Thanks for stopping by! I appreciate the comments. Yeah, the streets didn't have much going for them. I definitely will be by to visit you; sounds like something I will love.

ViolaFury said...

@M. J. Joachim,

Thank you for visiting. I appreciate what you said. I don't like dealing with chronic disease, but it's the hand I've been dealt, so that's it. It could be worse. I've learned a lot from it already and that's never a bad thing. Thank you for your wishes for me as well. I wish you all good things and bright goodness, too. I'll be by and bring some tea.

ViolaFury said...

@Lisa,

I am so sorry for your loss; I do understand and feel for you. One of the reasons we all are trying to make people more aware of PD is because it does take a toll. There is a school of debate about whether or not it is fatal. I think that is irrelevant. More importantly, is what does it do to the patient's quality of life?
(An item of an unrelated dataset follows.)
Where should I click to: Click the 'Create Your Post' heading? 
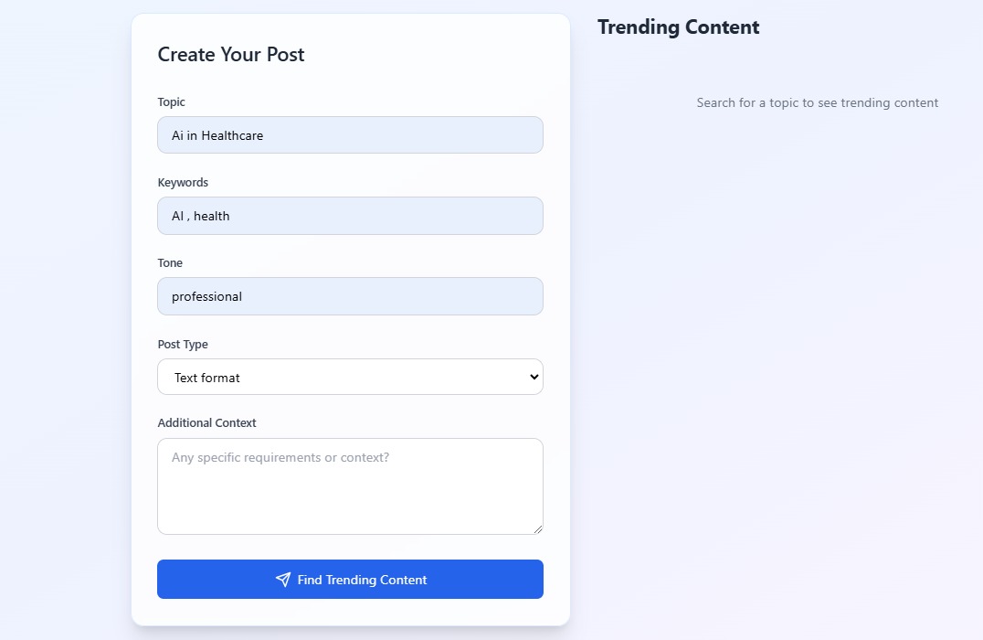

I hope and pray your father had a good life and again, I am sorry for your loss. I will be by to visit, Lisa. Take care.

ViolaFury said...

@Su-sieee Mac,

What a wonderful compliment! Thank you. I try. English, actually any spoken or written language to me is music and I love the way it sounds. Whether it's in my head or spoken. I read sometimes just to hear the flow of the words! I must come and visit you! Thanks again!